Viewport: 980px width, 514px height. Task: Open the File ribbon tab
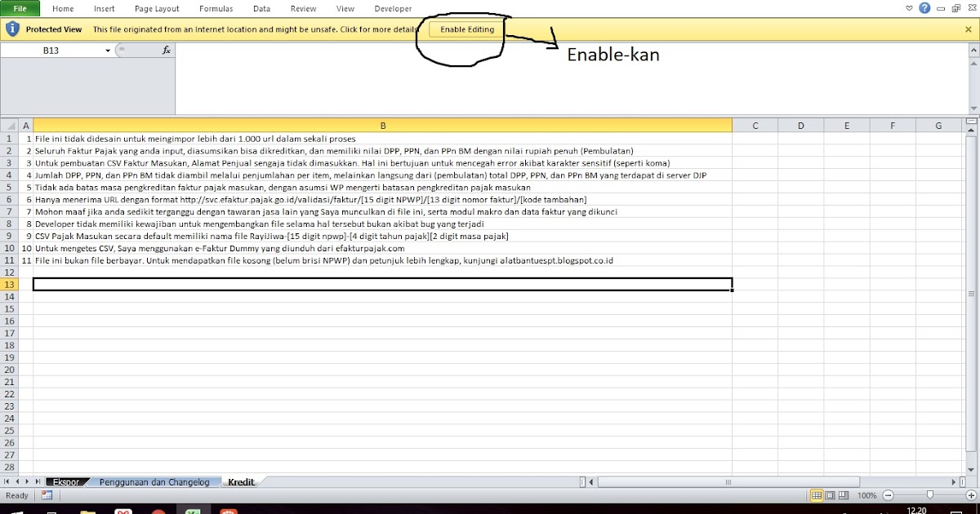click(x=19, y=8)
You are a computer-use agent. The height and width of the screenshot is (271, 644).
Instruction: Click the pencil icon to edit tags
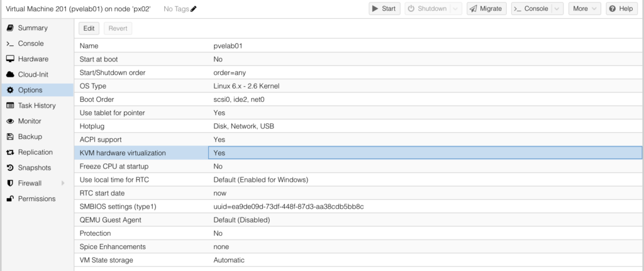[193, 9]
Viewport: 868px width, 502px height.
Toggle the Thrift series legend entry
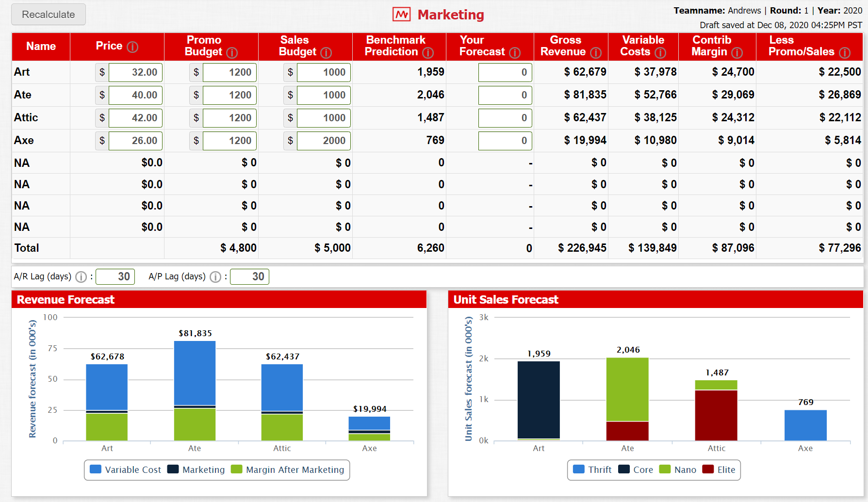tap(592, 470)
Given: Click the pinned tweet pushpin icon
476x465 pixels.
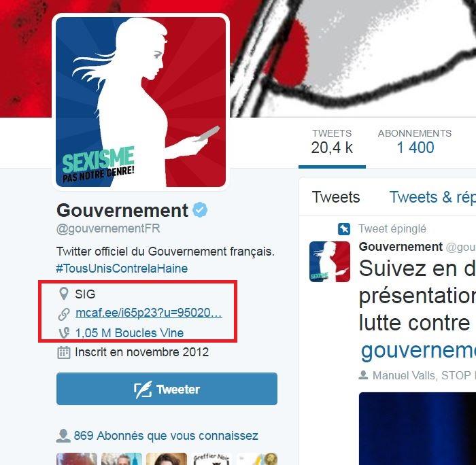Looking at the screenshot, I should click(x=344, y=229).
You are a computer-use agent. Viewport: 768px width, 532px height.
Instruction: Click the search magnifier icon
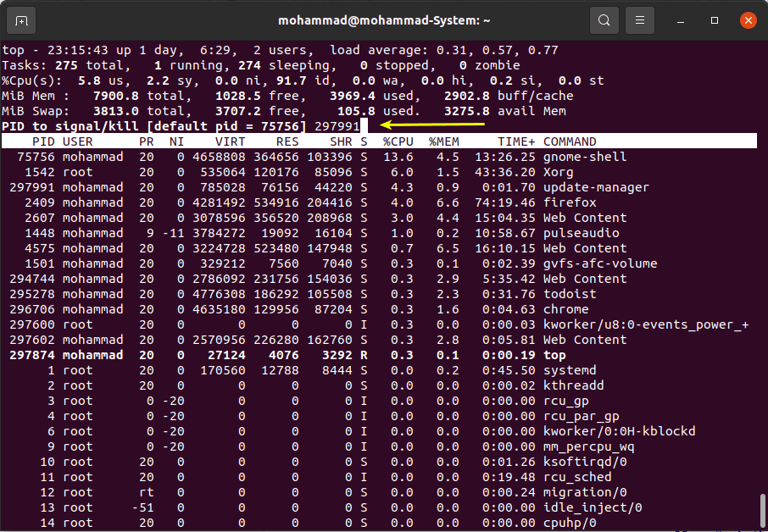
------------
* _WORK REQUEST_:
Pictures are to be left out when the lines from the one containing "Instruction: Click the pencil" through the end of the records above are repeated exactly; no other line is wanted.

* _YOUR SOLUTION_:
Instruction: Click the pencil icon to edit tags
[193, 9]
Viewport: 868px width, 502px height.
Toggle the Thrift series legend entry
tap(592, 470)
Given: Click the pinned tweet pushpin icon
476x465 pixels.
Looking at the screenshot, I should click(x=344, y=229).
You are a computer-use agent. Viewport: 768px width, 532px height.
Instruction: Click the search magnifier icon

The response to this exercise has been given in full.